§ **What you need to do**:
a) Copy the passage of the forum thread about towing stuck cars out of snowbanks between "I pulled out" and "movement. No problems.", inclusive.
b) Extend the forum thread about towing stuck cars out of snowbanks, picking up where it stops.

§ **Document segment**:
____________________
I pulled out about 3 cars last Thursday night and I hooked my strap right to the safety chain holes on the receiver. Pulled them out with no problem. There was actually a guy stuck in a snowbank going into a driveway and I pulled his car through the snowbank and into the drive in one swift movement. No problems.

By the way I feel the same way. Karma is a *****, so I do what I can for people, even if I know they wouldn't do the same for me. Some might call it a character defect, I call it being a good person. Even if I'm up to my ass in work, I almost always have 3 min to hook a strap up and yank em out.

However, I will NOT help someone out if they got into that situation by driving like an ass. They're better off stuck in the snowbank than being out there doing donuts and endangering peoples lives.


----------



## Mark Oomkes (Dec 10, 2000)

JBMiller616;461226 said:


> However, I will NOT help someone out if they got into that situation by driving like an ass. They're better off stuck in the snowbank than being out there doing donuts and endangering peoples lives.


And you can determine this how???


----------



## jjklongisland (Nov 13, 2006)
____________________
§ **Data section**:
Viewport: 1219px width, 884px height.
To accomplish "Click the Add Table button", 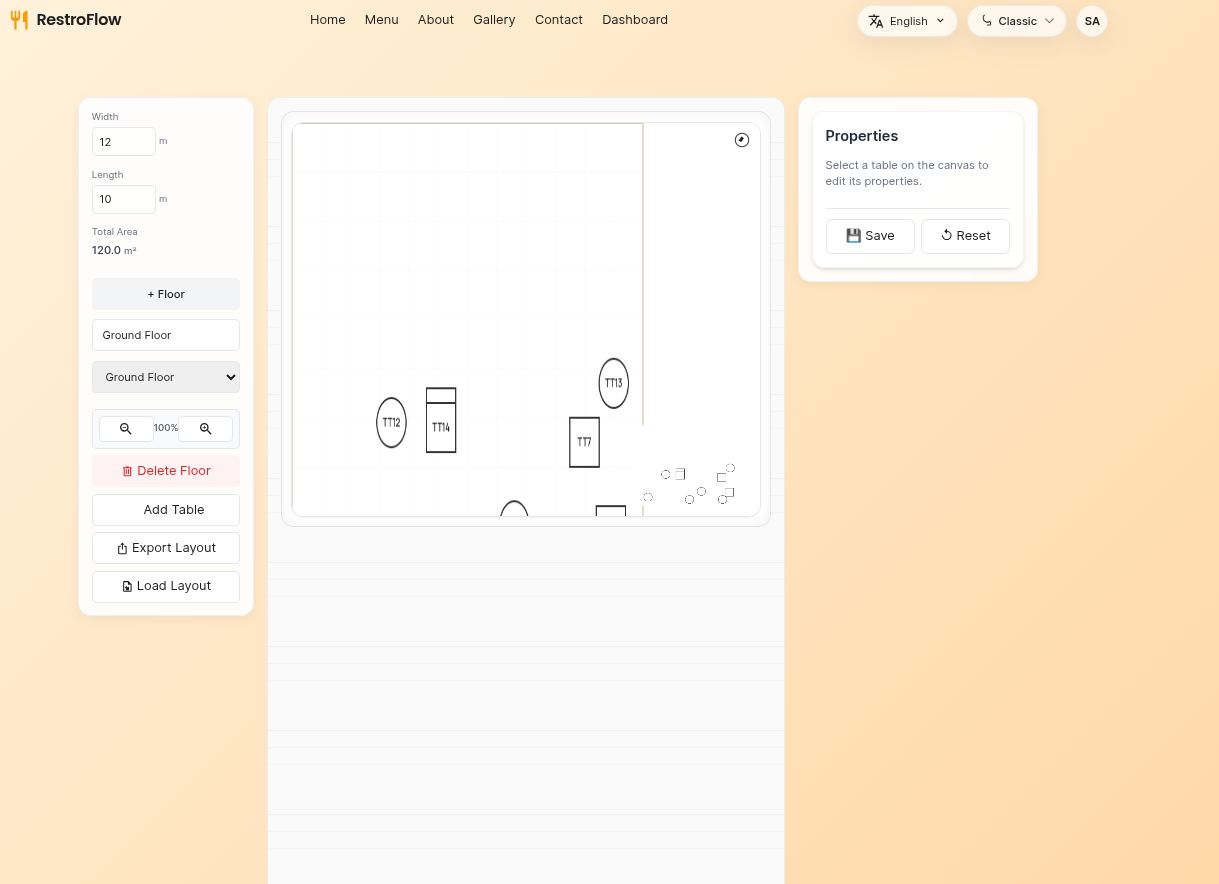I will point(166,510).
____________________
§ **Expected responses**:
a)
I pulled out about 3 cars last Thursday night and I hooked my strap right to the safety chain holes on the receiver. Pulled them out with no problem. There was actually a guy stuck in a snowbank going into a driveway and I pulled his car through the snowbank and into the drive in one swift movement. No problems.

b)
Snowpower;460232 said:


> It seems like some of you plow as a hobby. A fun thing to get you the hell out of the house and away from your old ladies and kids.
> 
> Something to do between fighting fires, or for friggin beer money just because you have a pickemup truuuuuck and a 500 credit rating to get financed for a plow.
> 
> ...


I resent this comment. Where did you get your "Professional" college degree or Snow Plowing diploma... What makes you more of a professional, cause you are so insensitive you pass up stranded motorists cause you have accounts to plow... You are definately not a professional and your ignorant comments prove that. Its funny, I happen to be a Volunteer Firefighter, and a "Professional" Civil Engineer... I plow cause I love doing it. I dont need to plow, I do it for some extra cash and cause I can... I don't undercut anyone in the business, I plow as a sub for a local snow contractor. How does that make me any less of a professional than you.


----------



## JBMiller616 (Dec 12, 2007)

For example, if you see someone intentionally fishtailing on the road, or driving to fast causing them to go off the road or into a snowbank. We get a lot of that where I live, some people drive in the snow as if the roads were dry, and you see people careening off the road into curbs and snowbanks, and sometimes other cars.


----------



## scottL (Dec 7, 2002)

Mark Oomkes;461211 said:


> Buy 'em a cell phone for emergencies such as this.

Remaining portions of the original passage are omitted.